Records from a pointing dataset

==================================================

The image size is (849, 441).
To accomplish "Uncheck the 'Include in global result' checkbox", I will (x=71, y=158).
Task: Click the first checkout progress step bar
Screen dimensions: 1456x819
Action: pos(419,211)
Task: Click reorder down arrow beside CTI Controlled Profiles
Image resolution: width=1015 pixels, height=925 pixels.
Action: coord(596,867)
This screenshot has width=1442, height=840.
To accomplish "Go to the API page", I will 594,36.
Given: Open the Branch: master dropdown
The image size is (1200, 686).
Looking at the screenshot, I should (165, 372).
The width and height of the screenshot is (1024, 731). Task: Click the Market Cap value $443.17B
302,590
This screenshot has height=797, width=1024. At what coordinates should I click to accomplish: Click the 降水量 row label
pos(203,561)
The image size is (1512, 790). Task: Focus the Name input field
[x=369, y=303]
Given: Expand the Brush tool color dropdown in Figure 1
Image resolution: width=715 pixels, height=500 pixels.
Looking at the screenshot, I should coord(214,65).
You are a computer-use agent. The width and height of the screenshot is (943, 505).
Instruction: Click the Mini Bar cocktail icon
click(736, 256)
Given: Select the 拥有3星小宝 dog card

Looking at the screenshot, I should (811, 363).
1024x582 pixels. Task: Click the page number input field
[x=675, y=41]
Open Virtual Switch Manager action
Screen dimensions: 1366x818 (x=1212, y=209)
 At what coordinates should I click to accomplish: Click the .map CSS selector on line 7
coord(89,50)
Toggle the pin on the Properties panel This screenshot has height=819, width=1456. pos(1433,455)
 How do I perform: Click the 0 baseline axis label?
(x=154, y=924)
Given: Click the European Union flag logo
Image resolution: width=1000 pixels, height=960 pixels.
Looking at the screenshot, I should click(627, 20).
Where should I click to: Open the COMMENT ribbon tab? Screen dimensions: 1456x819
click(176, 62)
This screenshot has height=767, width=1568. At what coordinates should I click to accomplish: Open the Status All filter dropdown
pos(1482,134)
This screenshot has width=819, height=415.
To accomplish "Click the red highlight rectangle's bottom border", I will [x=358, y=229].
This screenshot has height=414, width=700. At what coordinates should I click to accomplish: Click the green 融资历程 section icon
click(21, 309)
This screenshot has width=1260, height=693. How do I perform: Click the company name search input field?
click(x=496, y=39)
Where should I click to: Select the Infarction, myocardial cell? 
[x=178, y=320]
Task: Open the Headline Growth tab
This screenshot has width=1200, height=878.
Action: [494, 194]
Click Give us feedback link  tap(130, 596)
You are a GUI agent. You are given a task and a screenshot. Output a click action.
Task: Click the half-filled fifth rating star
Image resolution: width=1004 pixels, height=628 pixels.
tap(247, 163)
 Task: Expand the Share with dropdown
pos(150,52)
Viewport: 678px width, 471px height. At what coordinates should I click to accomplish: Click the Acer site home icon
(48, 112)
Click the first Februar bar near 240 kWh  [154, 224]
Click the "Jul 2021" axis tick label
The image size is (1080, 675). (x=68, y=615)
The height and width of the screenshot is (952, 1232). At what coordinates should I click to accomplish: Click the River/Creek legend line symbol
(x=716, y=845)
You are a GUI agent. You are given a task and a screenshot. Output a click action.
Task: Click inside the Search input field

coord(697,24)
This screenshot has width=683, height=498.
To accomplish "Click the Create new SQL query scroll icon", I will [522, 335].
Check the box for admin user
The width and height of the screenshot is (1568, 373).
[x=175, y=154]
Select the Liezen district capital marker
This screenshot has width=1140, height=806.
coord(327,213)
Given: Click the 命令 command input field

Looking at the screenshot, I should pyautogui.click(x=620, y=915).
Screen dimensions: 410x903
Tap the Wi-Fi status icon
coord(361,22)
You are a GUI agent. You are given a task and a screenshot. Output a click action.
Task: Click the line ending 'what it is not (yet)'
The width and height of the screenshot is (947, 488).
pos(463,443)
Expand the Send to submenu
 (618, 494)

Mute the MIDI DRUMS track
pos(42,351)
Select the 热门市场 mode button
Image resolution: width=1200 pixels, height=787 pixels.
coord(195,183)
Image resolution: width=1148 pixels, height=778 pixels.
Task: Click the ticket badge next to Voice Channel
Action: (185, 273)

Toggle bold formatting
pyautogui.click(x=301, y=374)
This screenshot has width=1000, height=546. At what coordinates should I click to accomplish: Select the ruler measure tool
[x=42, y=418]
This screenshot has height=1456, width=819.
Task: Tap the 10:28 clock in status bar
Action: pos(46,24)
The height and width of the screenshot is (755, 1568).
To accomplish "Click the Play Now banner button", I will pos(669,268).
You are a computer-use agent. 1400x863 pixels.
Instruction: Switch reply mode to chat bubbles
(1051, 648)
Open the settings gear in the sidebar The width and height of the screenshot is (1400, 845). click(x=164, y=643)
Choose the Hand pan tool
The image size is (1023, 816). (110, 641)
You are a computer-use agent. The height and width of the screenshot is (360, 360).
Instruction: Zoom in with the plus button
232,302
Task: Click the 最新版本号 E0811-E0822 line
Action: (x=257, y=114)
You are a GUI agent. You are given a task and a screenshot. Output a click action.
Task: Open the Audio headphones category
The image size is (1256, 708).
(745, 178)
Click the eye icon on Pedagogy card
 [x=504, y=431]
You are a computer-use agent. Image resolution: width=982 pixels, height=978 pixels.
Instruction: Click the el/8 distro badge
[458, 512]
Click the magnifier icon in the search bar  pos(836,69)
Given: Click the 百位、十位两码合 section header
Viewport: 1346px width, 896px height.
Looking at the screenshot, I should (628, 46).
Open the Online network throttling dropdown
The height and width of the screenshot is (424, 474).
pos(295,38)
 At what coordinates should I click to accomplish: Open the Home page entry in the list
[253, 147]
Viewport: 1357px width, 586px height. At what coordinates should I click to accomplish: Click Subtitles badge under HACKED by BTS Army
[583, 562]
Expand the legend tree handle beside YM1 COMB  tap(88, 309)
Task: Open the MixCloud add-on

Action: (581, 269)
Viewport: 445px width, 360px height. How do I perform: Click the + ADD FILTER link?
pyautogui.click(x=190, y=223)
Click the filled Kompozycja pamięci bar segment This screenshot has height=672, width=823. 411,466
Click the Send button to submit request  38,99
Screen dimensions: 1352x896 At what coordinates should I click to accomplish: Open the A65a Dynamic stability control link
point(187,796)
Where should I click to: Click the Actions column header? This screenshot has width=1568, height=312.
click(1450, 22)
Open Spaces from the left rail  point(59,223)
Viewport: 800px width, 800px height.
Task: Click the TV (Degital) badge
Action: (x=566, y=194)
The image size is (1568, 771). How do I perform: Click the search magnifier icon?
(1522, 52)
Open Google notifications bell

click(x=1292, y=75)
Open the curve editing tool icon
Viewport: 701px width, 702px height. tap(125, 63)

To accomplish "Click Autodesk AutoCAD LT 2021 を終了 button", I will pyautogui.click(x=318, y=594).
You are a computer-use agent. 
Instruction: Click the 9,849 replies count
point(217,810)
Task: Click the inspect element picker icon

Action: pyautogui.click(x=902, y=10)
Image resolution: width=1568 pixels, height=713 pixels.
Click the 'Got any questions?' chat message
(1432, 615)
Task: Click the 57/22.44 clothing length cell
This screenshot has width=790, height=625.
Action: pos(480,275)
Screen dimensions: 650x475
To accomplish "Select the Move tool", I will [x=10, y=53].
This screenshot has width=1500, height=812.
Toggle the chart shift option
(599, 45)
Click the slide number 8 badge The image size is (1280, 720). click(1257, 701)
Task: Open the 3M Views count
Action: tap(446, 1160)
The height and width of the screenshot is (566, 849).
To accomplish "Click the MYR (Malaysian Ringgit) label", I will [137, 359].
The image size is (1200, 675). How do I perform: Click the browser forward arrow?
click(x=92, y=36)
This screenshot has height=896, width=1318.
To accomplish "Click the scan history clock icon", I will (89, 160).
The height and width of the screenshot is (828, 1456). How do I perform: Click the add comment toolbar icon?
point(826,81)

==================================================

> **REQUIREMENT**: Rewrite the records from their first line through the line that contains "click(736, 256)", inclusive, as a JSON list of strings with one string per line. Leave out any blank lines.

> **THE RESULT**:
[
  "The image size is (849, 441).",
  "To accomplish \"Uncheck the 'Include in global result' checkbox\", I will (x=71, y=158).",
  "Task: Click the first checkout progress step bar",
  "Screen dimensions: 1456x819",
  "Action: pos(419,211)",
  "Task: Click reorder down arrow beside CTI Controlled Profiles",
  "Image resolution: width=1015 pixels, height=925 pixels.",
  "Action: coord(596,867)",
  "This screenshot has width=1442, height=840.",
  "To accomplish \"Go to the API page\", I will 594,36.",
  "Given: Open the Branch: master dropdown",
  "The image size is (1200, 686).",
  "Looking at the screenshot, I should (165, 372).",
  "The width and height of the screenshot is (1024, 731). Task: Click the Market Cap value $443.17B",
  "302,590",
  "This screenshot has height=797, width=1024. At what coordinates should I click to accomplish: Click the 降水量 row label",
  "pos(203,561)",
  "The image size is (1512, 790). Task: Focus the Name input field",
  "[x=369, y=303]",
  "Given: Expand the Brush tool color dropdown in Figure 1",
  "Image resolution: width=715 pixels, height=500 pixels.",
  "Looking at the screenshot, I should coord(214,65).",
  "You are a computer-use agent. The width and height of the screenshot is (943, 505).",
  "Instruction: Click the Mini Bar cocktail icon",
  "click(736, 256)"
]